New Novel Gone to Drift by award-winning Jamaican writer Diana McCaulay
Papillote Press is delighted to announce the forthcoming publication of Gone to Drift by the award-winning Jamaican writer Diana McCaulay. This young adult novel, which won second prize in the CODE’s Burt Award for Caribbean Literature (2015), will be published on 29 February 2016.
Gone to Drift tells the story of a 12-year-old Jamaican boy, Lloyd, and his search for his beloved grandfather, a fisherman who is lost at sea. An adventure story about a boy confronted with difficult moral choices it will inspire its readers to choose bravery over cowardice and to follow their hearts.
“This is my first novel for young adults,” says McCaulay, “and as reading meant so much to me as a teenager, I’m hoping Gone to Drift will be read and enjoyed by many Caribbean young people. I wanted to pay tribute to our long tradition of fishermen, and I’m so grateful the Burt Award has made that possible. I’m also thrilled that Gone to Drift will be published by Papillote Press, a Caribbean publishing house which I’ve long admired.”

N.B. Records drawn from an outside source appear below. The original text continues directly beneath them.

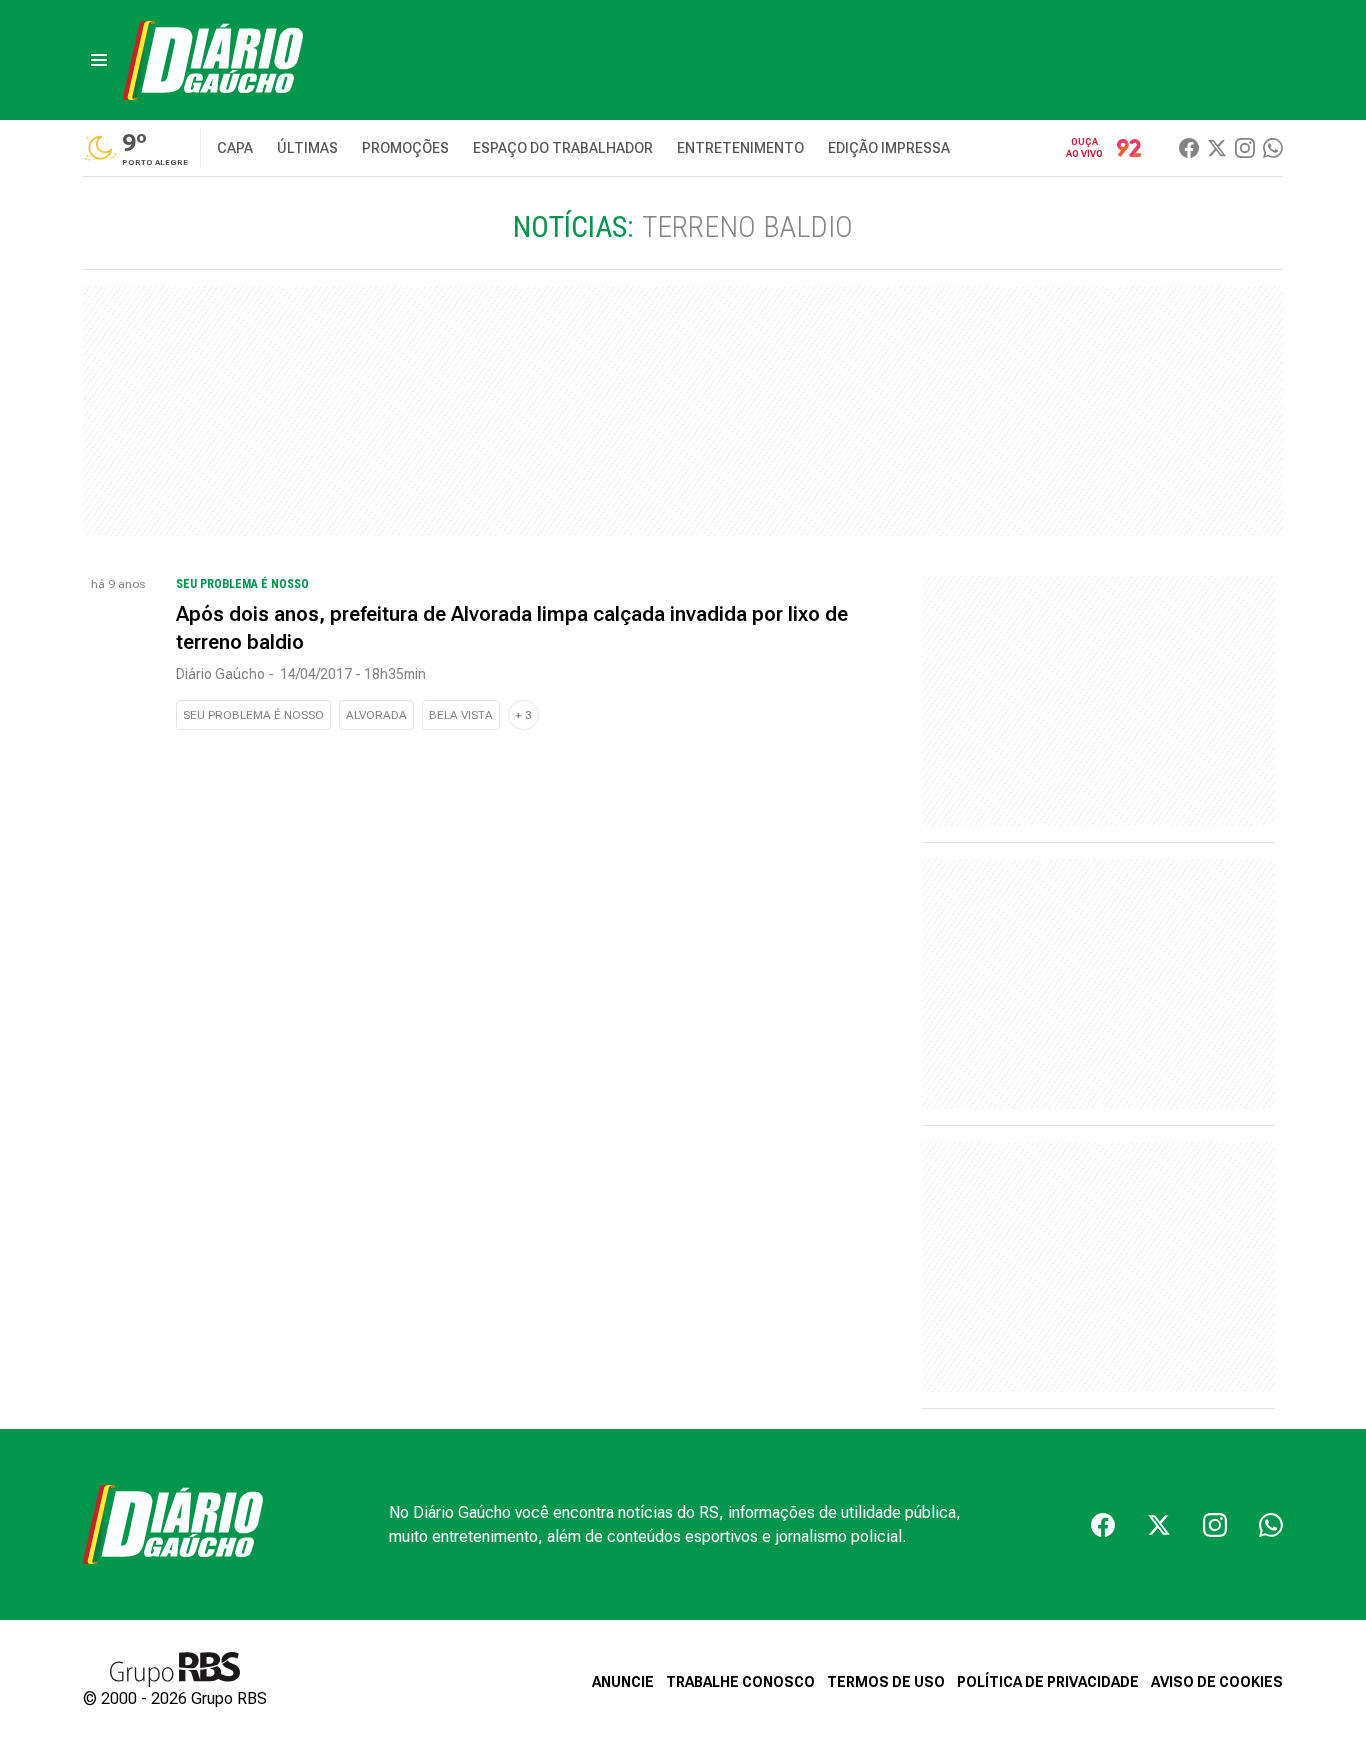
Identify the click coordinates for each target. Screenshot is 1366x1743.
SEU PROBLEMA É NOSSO (253, 715)
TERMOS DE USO (886, 1682)
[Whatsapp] (1273, 148)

Gone to Drift follows on from McCaulay’s two acclaimed novels, Dog-Heart (2010) and Huracan (2012) and is built on her 2012 Regional Commonwealth prize-winning short story, The Dolphin Catchers (Granta Online). As well as writing, McCaulay founded and, for many years, ran the Jamaica Environment Trust (JET); she was also a popular newspaper columnist.
As Pamela Mordecai, author of The Red Jacket, says: “Gone to Drift is a love story about Lloyd’s deep affection for his grandfather, and about the author’s deep love for Jamaica, its land and seas. A Jamaican coming-of-age story – realistic, often funny and deeply touching – it’s a story for adventurous boys and girls, and for grownups too.”
CODE’s Burt Award for Caribbean Literature is an annual award given to English-language literary works for young adults (aged 12 through 18) written by Caribbean authors. Established by CODE – a Canadian NGO that has been supporting literacy and learning for over 55 years – with the generous support of the Literary Prizes Foundation and in partnership with the Bocas Lit Fest, the Award aims to provide engaging and culturally relevant books for young people across the Caribbean.
Founded in 2011, the Bocas Lit Fest administers major literary prizes for Caribbean authors and organises the annual NGC Bocas Lit Fest, Trinidad and Tobago’s premier literary festival.
Papillote Press, based in Dominica and London, specialises in books about Dominica and the wider Caribbean. “I love this story. It entwines a tale of modern Jamaica with memories of the old ways of the sea. The reader follows Lloyd’s desperate search for his grandfather every step of the way.” says Polly Pattullo, publisher of Papillote Press.